Los salesianos eran muchos, pero no conocía a ninguno. “Todos me contemplaban maravillados, y yo les decía:  ‘¿No me conocen? ¿No conocen a Don Bosco?’. ‘Sí, sí, lo conocemos de fama, pero nunca lo vimos personalmente’. ‘¿Y don Fagnano, don Costamagna, don Lasagna, don Milanesio, dónde están?’. ‘Nosotros no los conocimos. Son los que vinieron aquí en los tiempos pasados, los primeros salesianos que llegaron de Europa a estos países. ¡Pero han pasado ya tantos años después de su muerte!’”.

‘¿Quiere ver el viaje que ha hecho?’, me dijo el joven Colle. Entonces extendió aquel mapa en el que estaba dibujada con maravillosa exactitud toda América del Sur.

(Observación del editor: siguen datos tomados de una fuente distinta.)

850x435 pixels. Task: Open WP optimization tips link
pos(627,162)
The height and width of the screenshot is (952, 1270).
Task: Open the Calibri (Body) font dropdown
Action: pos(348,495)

Emprenden el regreso. “El tren entre tanto se acercaba al lugar de donde habíamos salido. ‘¿Quiere ver el viaje que ha hecho?’, me dijo el joven Colle. Entonces extendió aquel mapa en el que estaba dibujada con maravillosa exactitud toda América del Sur. Aún más, allí estaba presentado todo lo que fue, todo lo que es, todo lo que será aquella región, sin confusión alguna, sino con una claridad tal que de un solo golpe de vista se veía todo. Mientras contemplaba aquel mapa, me desperté. El sueño había durado toda la noche”.

A lo largo del recorrido, Don Bosco se preguntaba continuamente: “¿Cómo hacer? ¿Cómo evangelizar a tanta gente? ¿Cómo hacer para que los higos verdes –que le obsequiaron en un momento del viaje–, maduren?”.

Con la dulzura de San Francisco de Sales, los Salesianos atraerán hacia Cristo los pueblos de América”.

Al final del relato, él mismo concluye con estas palabras: “Con la dulzura de San Francisco de Sales, los Salesianos atraerán hacia Cristo los pueblos de América. Será empresa dificilísima moralizar a los indígenas; pero sus hijos obedecerán con toda facilidad las consignas de los misioneros…”. 

La estrategia es siempre la misma, válida también para nosotros hoy: el modo de testimoniar el amor de Dios es la amoverolezza, que lleva a los jóvenes hacia Jesús.